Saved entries
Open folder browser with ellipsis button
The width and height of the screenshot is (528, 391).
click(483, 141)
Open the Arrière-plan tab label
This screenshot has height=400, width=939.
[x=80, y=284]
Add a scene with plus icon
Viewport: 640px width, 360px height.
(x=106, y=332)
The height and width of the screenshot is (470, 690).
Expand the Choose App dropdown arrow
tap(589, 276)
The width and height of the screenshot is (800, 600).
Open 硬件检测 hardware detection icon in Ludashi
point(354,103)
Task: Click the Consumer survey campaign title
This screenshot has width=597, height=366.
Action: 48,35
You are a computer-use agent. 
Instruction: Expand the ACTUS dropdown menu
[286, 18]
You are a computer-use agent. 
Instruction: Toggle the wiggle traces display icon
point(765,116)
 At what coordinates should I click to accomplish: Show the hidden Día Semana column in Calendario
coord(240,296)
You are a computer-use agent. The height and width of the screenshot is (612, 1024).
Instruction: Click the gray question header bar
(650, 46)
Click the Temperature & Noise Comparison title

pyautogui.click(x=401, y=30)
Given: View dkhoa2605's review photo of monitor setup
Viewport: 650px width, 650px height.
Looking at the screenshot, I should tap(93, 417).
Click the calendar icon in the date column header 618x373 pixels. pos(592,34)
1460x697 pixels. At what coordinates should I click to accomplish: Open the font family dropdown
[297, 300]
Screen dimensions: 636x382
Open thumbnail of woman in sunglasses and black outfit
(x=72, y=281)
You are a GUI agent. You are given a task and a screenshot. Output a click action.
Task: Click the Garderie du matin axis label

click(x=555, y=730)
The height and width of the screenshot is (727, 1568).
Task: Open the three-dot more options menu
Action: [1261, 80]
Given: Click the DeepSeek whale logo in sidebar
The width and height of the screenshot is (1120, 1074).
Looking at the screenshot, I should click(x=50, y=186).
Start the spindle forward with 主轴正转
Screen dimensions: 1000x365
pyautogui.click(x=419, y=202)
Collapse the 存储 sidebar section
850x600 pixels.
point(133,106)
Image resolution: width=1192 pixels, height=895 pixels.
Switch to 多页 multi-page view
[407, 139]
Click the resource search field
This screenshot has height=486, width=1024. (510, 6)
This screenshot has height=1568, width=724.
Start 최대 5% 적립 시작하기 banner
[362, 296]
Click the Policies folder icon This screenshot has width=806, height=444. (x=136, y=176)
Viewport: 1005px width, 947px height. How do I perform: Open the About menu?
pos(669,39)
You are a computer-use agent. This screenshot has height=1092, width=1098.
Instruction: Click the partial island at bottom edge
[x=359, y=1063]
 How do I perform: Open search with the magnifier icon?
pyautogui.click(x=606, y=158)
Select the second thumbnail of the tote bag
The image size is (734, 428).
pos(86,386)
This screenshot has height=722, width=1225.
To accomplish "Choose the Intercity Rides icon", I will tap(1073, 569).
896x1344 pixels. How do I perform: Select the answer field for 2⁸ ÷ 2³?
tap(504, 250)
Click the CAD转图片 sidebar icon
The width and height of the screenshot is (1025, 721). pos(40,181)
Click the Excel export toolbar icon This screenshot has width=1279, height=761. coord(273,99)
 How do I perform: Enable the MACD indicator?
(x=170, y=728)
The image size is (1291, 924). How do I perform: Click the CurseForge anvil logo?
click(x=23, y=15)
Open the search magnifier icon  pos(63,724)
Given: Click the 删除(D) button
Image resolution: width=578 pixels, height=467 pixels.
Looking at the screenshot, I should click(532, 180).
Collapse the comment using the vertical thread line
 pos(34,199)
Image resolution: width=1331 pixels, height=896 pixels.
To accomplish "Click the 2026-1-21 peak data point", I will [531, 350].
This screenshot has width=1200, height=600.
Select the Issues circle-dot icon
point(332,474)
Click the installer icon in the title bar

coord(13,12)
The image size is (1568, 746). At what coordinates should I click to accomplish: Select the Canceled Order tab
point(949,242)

* [PROBLEM DETAILS]:
Repeat the entries exactly, leaving nothing out.

* [SOLUTION TO THE PROBLEM]:
Open folder browser with ellipsis button
The width and height of the screenshot is (528, 391).
click(483, 141)
Open the Arrière-plan tab label
This screenshot has height=400, width=939.
[x=80, y=284]
Add a scene with plus icon
Viewport: 640px width, 360px height.
(x=106, y=332)
The height and width of the screenshot is (470, 690).
Expand the Choose App dropdown arrow
tap(589, 276)
The width and height of the screenshot is (800, 600).
Open 硬件检测 hardware detection icon in Ludashi
point(354,103)
Task: Click the Consumer survey campaign title
This screenshot has width=597, height=366.
Action: 48,35
You are a computer-use agent. 
Instruction: Expand the ACTUS dropdown menu
[286, 18]
You are a computer-use agent. 
Instruction: Toggle the wiggle traces display icon
point(765,116)
 At what coordinates should I click to accomplish: Show the hidden Día Semana column in Calendario
coord(240,296)
You are a computer-use agent. The height and width of the screenshot is (612, 1024).
Instruction: Click the gray question header bar
(650, 46)
Click the Temperature & Noise Comparison title

pyautogui.click(x=401, y=30)
Given: View dkhoa2605's review photo of monitor setup
Viewport: 650px width, 650px height.
Looking at the screenshot, I should tap(93, 417).
Click the calendar icon in the date column header 618x373 pixels. pos(592,34)
1460x697 pixels. At what coordinates should I click to accomplish: Open the font family dropdown
[297, 300]
Screen dimensions: 636x382
Open thumbnail of woman in sunglasses and black outfit
(x=72, y=281)
You are a GUI agent. You are given a task and a screenshot. Output a click action.
Task: Click the Garderie du matin axis label

click(x=555, y=730)
The height and width of the screenshot is (727, 1568).
Task: Open the three-dot more options menu
Action: [1261, 80]
Given: Click the DeepSeek whale logo in sidebar
The width and height of the screenshot is (1120, 1074).
Looking at the screenshot, I should click(x=50, y=186).
Start the spindle forward with 主轴正转
Screen dimensions: 1000x365
pyautogui.click(x=419, y=202)
Collapse the 存储 sidebar section
850x600 pixels.
point(133,106)
Image resolution: width=1192 pixels, height=895 pixels.
Switch to 多页 multi-page view
[407, 139]
Click the resource search field
This screenshot has height=486, width=1024. (510, 6)
This screenshot has height=1568, width=724.
Start 최대 5% 적립 시작하기 banner
[362, 296]
Click the Policies folder icon This screenshot has width=806, height=444. (x=136, y=176)
Viewport: 1005px width, 947px height. How do I perform: Open the About menu?
pos(669,39)
You are a computer-use agent. This screenshot has height=1092, width=1098.
Instruction: Click the partial island at bottom edge
[x=359, y=1063]
 How do I perform: Open search with the magnifier icon?
pyautogui.click(x=606, y=158)
Select the second thumbnail of the tote bag
The image size is (734, 428).
pos(86,386)
This screenshot has height=722, width=1225.
To accomplish "Choose the Intercity Rides icon", I will tap(1073, 569).
896x1344 pixels. How do I perform: Select the answer field for 2⁸ ÷ 2³?
tap(504, 250)
Click the CAD转图片 sidebar icon
The width and height of the screenshot is (1025, 721). pos(40,181)
Click the Excel export toolbar icon This screenshot has width=1279, height=761. coord(273,99)
 How do I perform: Enable the MACD indicator?
(x=170, y=728)
The image size is (1291, 924). How do I perform: Click the CurseForge anvil logo?
click(x=23, y=15)
Open the search magnifier icon  pos(63,724)
Given: Click the 删除(D) button
Image resolution: width=578 pixels, height=467 pixels.
Looking at the screenshot, I should click(532, 180).
Collapse the comment using the vertical thread line
 pos(34,199)
Image resolution: width=1331 pixels, height=896 pixels.
To accomplish "Click the 2026-1-21 peak data point", I will [531, 350].
This screenshot has width=1200, height=600.
Select the Issues circle-dot icon
point(332,474)
Click the installer icon in the title bar

coord(13,12)
The image size is (1568, 746). At what coordinates should I click to accomplish: Select the Canceled Order tab
point(949,242)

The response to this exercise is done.